▶ STATED TASK: Reproduce verbatim the portion of the radio forum posts between "If any of you" and "My e-10 (e-ten)", inclusive.

My modified E100 has been logging weak TP's since June 29, but
it has
very fanatical sensitivity and selectivity improvements, so it's
not fair to
compare it to a stock Ultralight. During this trip to Grayland, it
received
North Korea-657, China-1593 and a presumed Taiwan-738, which would
be its 22nd
TP catch. Developed here in Washington state together with John
Bryant and
Guy Atkins, this extremely effective E100 will be the subject of some
upcoming technical DIY articles, so that everybody can have one of
these "secret DX
weapons."

The tiny analog Sony SRF-S84 was also a blast to use, managing
to log
its first TP with a reception of JOUB-774. When properly aligned
(for free, by
me), this ridiculously small Ultralight has performance that can
make even a
paltry propagation morning seem like an absolute blast.

If any of you feel like AM-DXing is not as much fun as it was
before,
just take a few top-rated Ultralights to an ocean beach... and
you'll be
shocked and thrilled along with the rest of us.

73, Gary


starship20012001 <starship_2001@...>
 

There must be QC issues for the E-10s and E-100s. My e-10 (e-ten)
performs above average and had excellant sensativity on MW. In fact it
does something other radios wont do. It allows MW DX without shutting
of power at the main in this noisy QHT. It also allows access to
jammed 1st ajacents o IBOC staitons with its excellant nulling abilty
and low MW noise floor. It has performed better then the Kaito 1103 on
MW. This one must be above average on QC. My eton e-100 perform aabout
average very sensative on high end of MW band with high noise floor
not bad on he lower end. As far as the DT-400 (yellow one) i was
thinking about it but i really don't need to "collect" any more
radios. I push them aside as new ones arrive like the srf-59 is
obsolete to me.
--- In ultralightdx@..., "Dennis Gibson" <wb6tnb@...>
wrote:

My DT-400W arrived yesterday. Wow! The MW sensitivity is indeed
fantastic throughout the entire band. I'm a little disappointed with
the selectivity but I don't have anything similar to compare it to
(except a Sangean DT-110, which is on the turkey list and rightfully
so) so maybe I'm expecting too much. I have five locals within seven
miles (three are only a little over one mile away) but none are more
than 1 KW at night.

▶ SOURCE EXCERPT:
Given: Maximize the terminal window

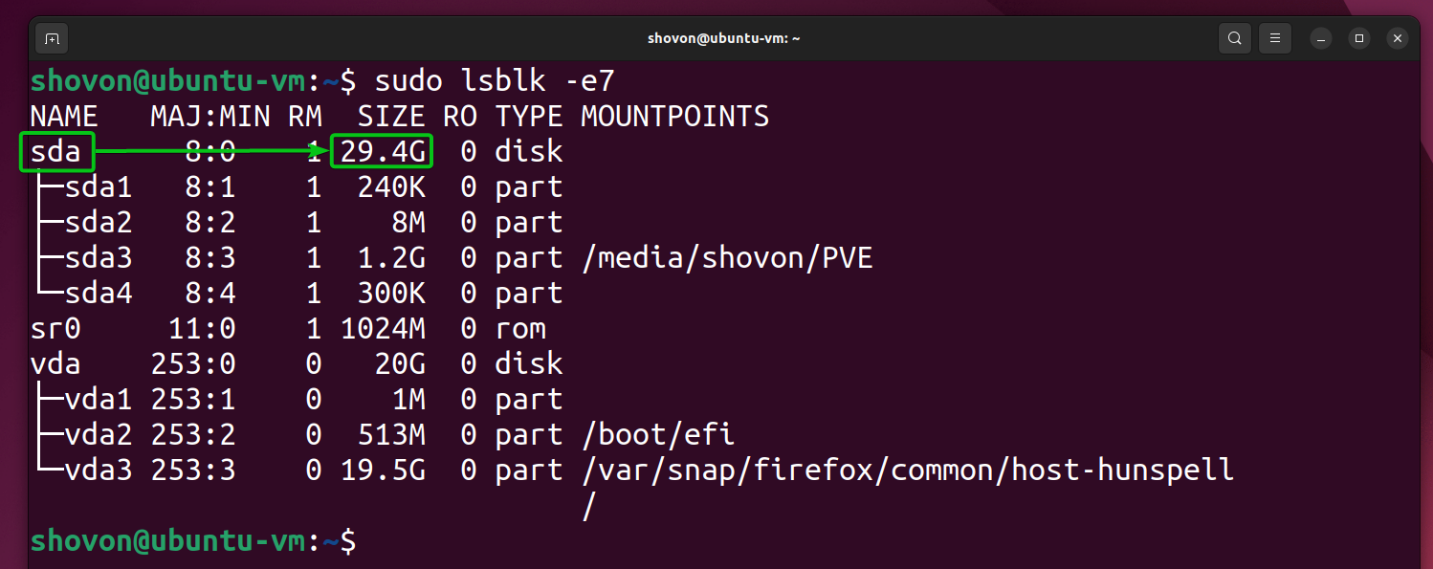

▶ RESPONSE TO THIS EXERCISE:
If any of you feel like AM-DXing is not as much fun as it was
before,
just take a few top-rated Ultralights to an ocean beach... and
you'll be
shocked and thrilled along with the rest of us.

73, Gary


starship20012001 <starship_2001@...>
 

There must be QC issues for the E-10s and E-100s. My e-10 (e-ten)